The Flyers, however, had trailed for much of regulation — 1-0 and 2-1 in the first period, with the score holding until a mid-third period Claude Giroux power play goal tied the score. Now, Mason was certainly keeping his team close but his biggest heroics came after the three-star selection was turned in. I did pop over to Sean after the list was turned in and asked him to make Mason the first star if the Flyers won but it didn't feel right to do it if the Flyers lost in OT or via shootout.
So, in the end, the guy who I felt was the best player on the ice for either team that night ended up not even being one of the three stars — yes, it felt silly. On Thursday of this week, the game's ultimate biggest hero, Neuvirth, wasn't one either simply because of process and the vicissitudes of how 50-50 judgment calls by an official can go.
If you think picking three stars is a simple matter, guess again.

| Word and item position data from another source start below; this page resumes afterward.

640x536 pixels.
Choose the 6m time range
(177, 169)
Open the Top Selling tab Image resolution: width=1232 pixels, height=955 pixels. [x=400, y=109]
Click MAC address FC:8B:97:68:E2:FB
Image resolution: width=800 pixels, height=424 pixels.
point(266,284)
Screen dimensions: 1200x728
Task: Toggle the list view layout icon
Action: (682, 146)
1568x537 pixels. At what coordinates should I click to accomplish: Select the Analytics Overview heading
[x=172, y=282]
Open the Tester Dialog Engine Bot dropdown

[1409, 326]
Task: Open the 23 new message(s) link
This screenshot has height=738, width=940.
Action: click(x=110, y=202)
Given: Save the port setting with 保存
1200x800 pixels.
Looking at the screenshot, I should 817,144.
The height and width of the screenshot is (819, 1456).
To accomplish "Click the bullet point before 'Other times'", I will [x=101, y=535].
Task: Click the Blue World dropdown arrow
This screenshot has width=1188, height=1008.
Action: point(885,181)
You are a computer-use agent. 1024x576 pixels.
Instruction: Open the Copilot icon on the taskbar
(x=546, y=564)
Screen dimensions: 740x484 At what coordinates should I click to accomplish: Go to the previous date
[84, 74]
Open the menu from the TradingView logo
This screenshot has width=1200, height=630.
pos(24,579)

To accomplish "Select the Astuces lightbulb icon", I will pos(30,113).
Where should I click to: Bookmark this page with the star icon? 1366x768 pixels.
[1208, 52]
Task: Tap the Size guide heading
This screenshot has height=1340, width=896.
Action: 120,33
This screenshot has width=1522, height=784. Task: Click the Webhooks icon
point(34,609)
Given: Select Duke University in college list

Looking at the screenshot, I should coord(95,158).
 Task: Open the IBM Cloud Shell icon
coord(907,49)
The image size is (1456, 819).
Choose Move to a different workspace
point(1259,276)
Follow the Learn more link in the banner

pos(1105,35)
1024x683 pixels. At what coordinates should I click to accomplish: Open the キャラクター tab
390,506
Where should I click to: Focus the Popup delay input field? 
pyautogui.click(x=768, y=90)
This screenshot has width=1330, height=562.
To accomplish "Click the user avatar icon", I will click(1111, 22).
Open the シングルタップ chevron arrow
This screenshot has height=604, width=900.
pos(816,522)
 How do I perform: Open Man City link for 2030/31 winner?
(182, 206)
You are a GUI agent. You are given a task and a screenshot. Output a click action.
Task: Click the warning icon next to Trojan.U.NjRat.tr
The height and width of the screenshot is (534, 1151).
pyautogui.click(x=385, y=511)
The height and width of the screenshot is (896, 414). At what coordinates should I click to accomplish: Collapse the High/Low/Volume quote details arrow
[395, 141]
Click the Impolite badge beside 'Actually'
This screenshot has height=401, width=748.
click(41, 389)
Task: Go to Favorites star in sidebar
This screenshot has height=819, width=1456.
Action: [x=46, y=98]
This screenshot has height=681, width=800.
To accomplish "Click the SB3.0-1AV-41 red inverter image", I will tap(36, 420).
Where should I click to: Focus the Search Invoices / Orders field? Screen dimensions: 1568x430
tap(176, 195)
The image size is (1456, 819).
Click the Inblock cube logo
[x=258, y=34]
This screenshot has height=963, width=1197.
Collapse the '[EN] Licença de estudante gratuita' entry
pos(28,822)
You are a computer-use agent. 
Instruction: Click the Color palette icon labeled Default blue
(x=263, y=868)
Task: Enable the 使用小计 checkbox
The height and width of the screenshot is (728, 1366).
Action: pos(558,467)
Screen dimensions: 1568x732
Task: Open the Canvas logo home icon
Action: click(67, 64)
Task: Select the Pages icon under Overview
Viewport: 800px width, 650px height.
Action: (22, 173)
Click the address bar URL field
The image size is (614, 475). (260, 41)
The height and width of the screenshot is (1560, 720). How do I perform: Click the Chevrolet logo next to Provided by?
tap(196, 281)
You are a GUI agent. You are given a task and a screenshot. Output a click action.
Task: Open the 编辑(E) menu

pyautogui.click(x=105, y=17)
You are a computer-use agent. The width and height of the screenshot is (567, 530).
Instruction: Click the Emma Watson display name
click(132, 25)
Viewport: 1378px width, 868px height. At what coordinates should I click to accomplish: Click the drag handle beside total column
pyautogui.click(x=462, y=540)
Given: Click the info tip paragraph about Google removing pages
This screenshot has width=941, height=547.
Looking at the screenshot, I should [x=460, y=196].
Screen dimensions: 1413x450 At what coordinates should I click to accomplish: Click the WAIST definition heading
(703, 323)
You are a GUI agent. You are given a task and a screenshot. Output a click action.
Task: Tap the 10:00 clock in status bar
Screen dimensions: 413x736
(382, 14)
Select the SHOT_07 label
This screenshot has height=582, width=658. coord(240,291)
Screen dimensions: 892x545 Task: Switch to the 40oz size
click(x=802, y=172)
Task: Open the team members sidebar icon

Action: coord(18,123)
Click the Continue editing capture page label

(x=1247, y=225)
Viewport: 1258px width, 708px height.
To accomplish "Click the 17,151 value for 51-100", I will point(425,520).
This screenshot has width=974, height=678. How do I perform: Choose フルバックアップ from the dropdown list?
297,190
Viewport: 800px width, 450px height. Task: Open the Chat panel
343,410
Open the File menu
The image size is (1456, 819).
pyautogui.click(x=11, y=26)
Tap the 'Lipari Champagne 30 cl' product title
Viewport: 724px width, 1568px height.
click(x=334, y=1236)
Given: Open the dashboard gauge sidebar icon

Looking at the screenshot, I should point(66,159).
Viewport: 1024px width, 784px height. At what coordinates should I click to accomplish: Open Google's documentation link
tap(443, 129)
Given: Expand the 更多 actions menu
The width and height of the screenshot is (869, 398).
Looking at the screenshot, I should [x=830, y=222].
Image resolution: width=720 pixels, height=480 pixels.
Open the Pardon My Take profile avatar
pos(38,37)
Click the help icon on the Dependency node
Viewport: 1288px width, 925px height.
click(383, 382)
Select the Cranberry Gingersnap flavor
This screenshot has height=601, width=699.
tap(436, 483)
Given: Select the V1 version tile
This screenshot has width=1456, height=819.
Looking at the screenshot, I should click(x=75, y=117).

The selections you'd make at home at the end of the night may very well vary from what you'd do if you had the official decision on your hands, given the process involved. I take the selections very seriously– it's an honor to be asked. It's also very easy to overthink it and second-guess yourself after the process. In the end, you have to go with your gut at the time the picks are turned in, and then leave it at that if you are on the fence about a change afterward.